Idealista C (Derecha del Centro)
Concluyen que han sido tratados injustamente debido a un sistema que los da por sentado. Para lograr un cambio, necesitan poder.

Ascienden dentro del orden existente, adoptan sus principios donde les son útiles, y luego, cuando tienen las palancas del poder, muestran sus verdaderos colores y comienzan las reformas desde arriba, podando lo que debilita el sistema y consolidando la autoridad.

Construyen instituciones disciplinadas y disfrutan de estructuras duraderas, pero su centralización puede marginar y silenciar a los débiles.

Los tres comparten un objetivo común: mejorar el sistema, pero difieren en los medios.

Cada uno tiene fortalezas y modos de falla:

La categoría A a menudo produce mediocridad, ya que la corrección personal no tiene ningún impacto social con todos los demás yendo por delante, lo que en algunos casos conduce a la frustración, incluso al desánimo, y en casos extremos se vuelven autodestructivos.

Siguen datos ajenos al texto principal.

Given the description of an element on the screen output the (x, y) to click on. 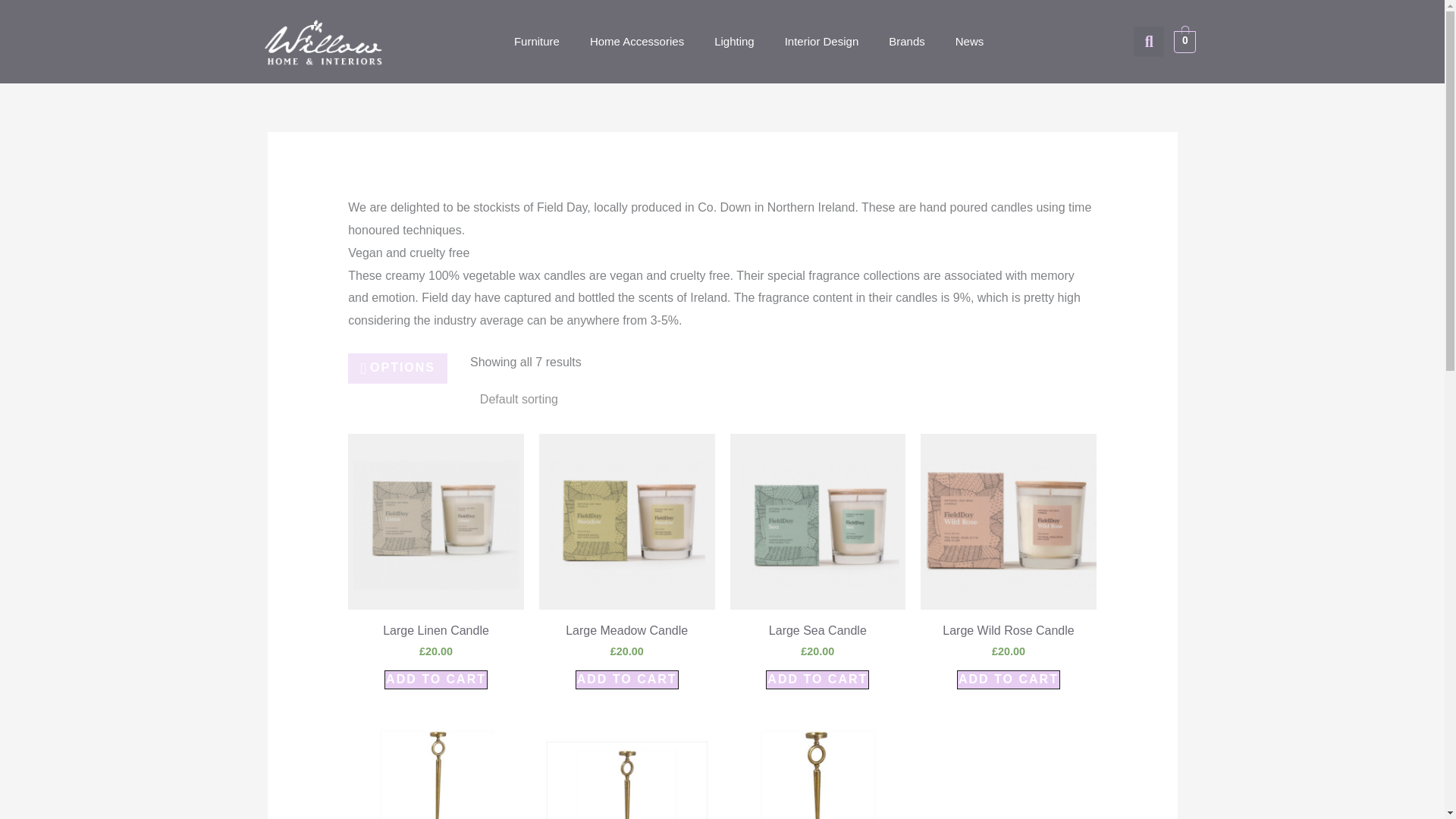
View your shopping cart (1184, 41)
Furniture (537, 41)
Lighting (734, 41)
Home Accessories (636, 41)
Interior Design (822, 41)
Given the description of an element on the screen output the (x, y) to click on. 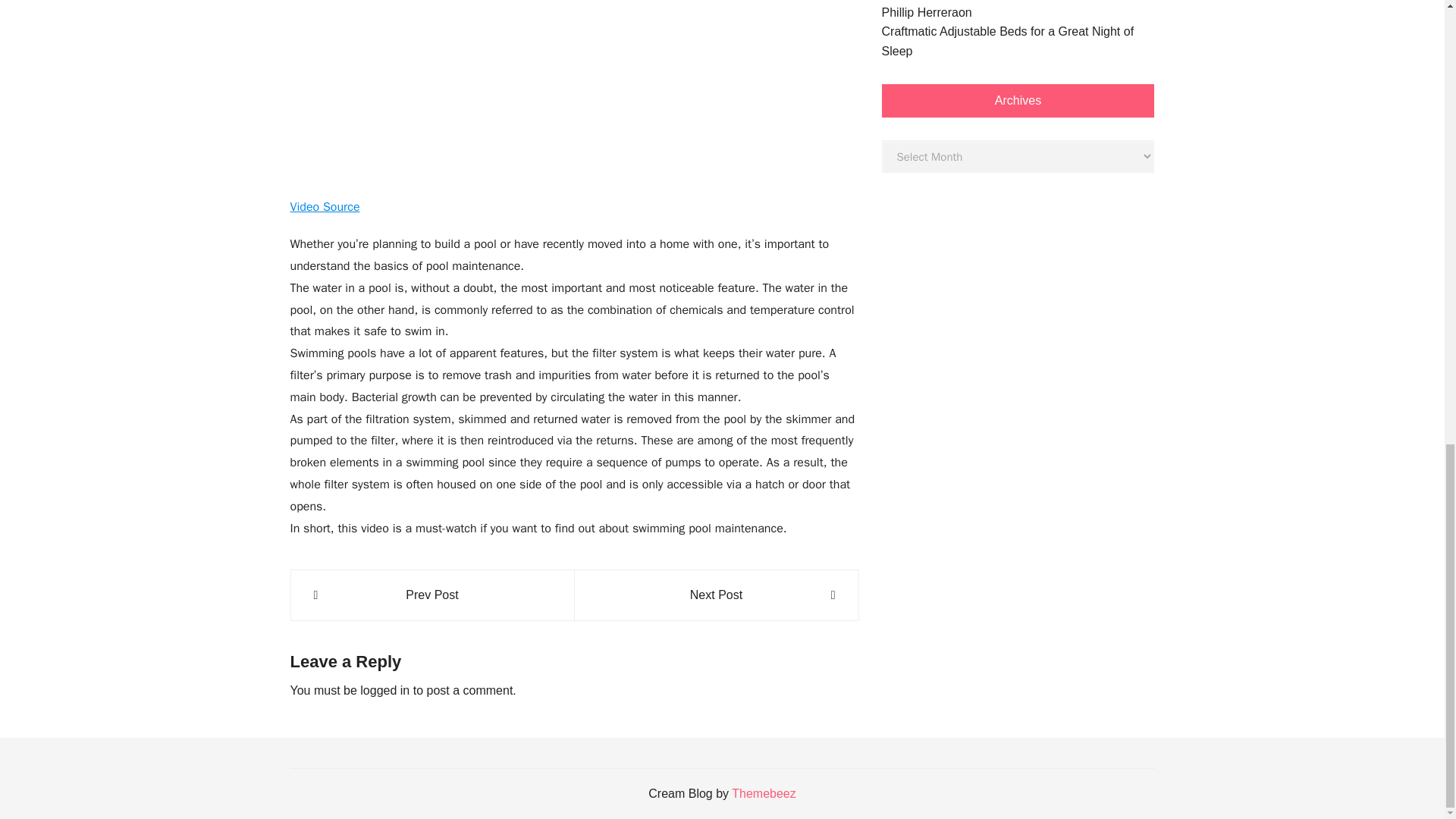
logged in (384, 689)
Craftmatic Adjustable Beds for a Great Night of Sleep (1017, 41)
Next Post (715, 595)
Themebeez (764, 793)
Video Source (324, 206)
Phillip Herrera (919, 11)
Prev Post (432, 595)
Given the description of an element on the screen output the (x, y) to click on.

La categoría B puede movilizar el cambio rápidamente, pero las versiones extremas recurren a la violencia masiva; la historia muestra revoluciones y persecuciones que costaron millones de vidas.

La categoría C crea sistemas duraderos; en exceso, engendra beligerancia hacia la disidencia y puede justificar medidas extraordinarias, a veces anulando la ley en nombre de un bien mayor.

La historia ofrece ejemplos mixtos: líderes radicales que destruyeron tanto como afirmaron salvar, y reformadores que suspendieron las normas para preservar una nación. Estas no son meras clasificaciones políticas; son actitudes hacia la vida y la acción.

Una cosa es segura: la utopía no existe. En las escrituras, la historia y el mundo actual, no encontrarás ninguna sociedad intocada por el pecado, la injusticia o la violencia.

Hágase la pregunta fundamental: ¿Main Aisa Kyun Hoon?

¿Qué lente moldea sus decisiones: la pureza moral, el cambio revolucionario o la consolidación de principios?